::: MATERIAL SUPPLIED :::

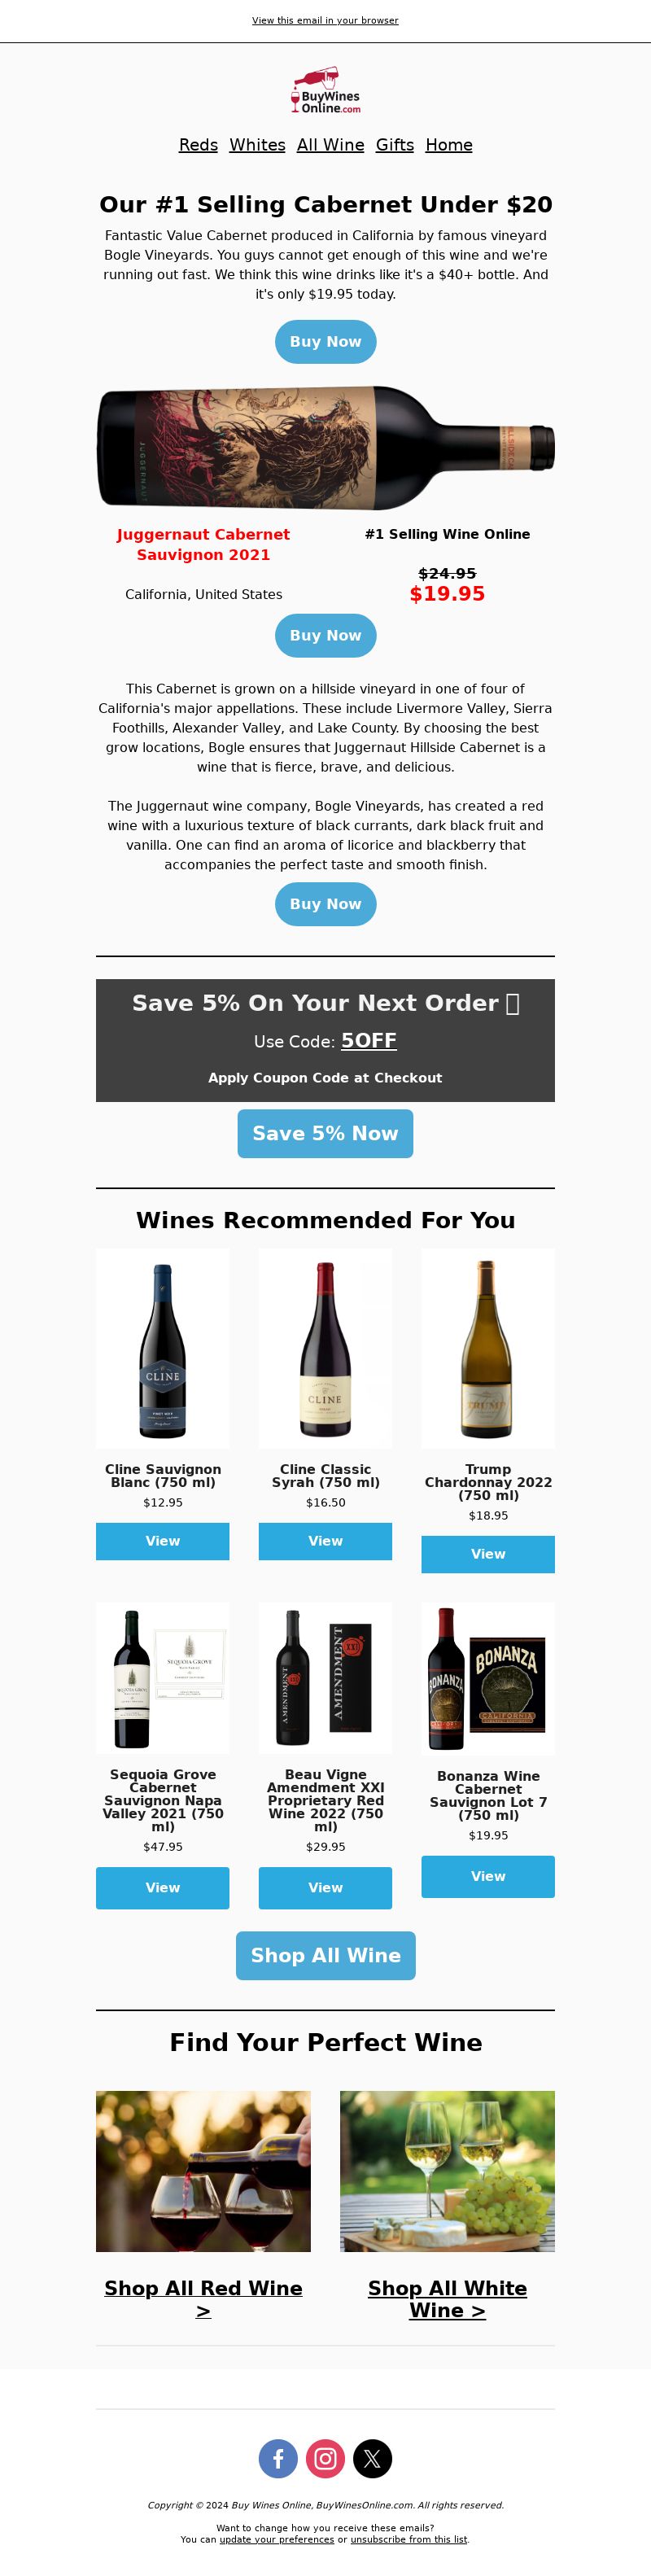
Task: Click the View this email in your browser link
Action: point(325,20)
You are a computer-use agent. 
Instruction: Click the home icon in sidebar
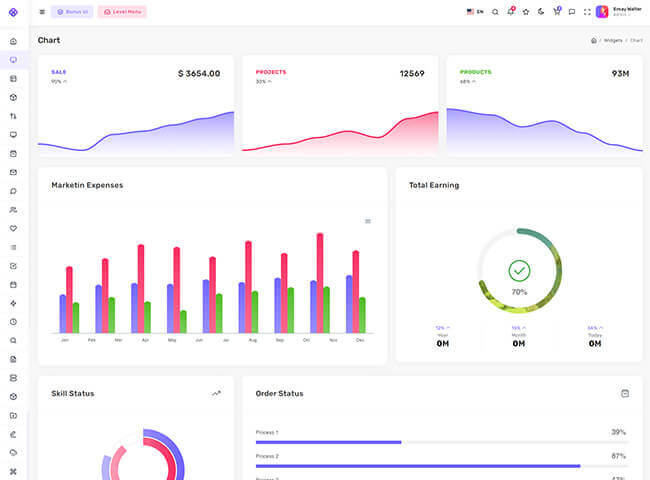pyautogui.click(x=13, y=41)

:::

## EXERCISE OBJECTIVE
To answer, repeat exactly the lines from the line containing "You are a computer-use agent." through the last line of the data above, leaving out all pictures.

## SOLVED EXERCISE
You are a computer-use agent. 
Instruction: Click the home icon in sidebar
pyautogui.click(x=13, y=41)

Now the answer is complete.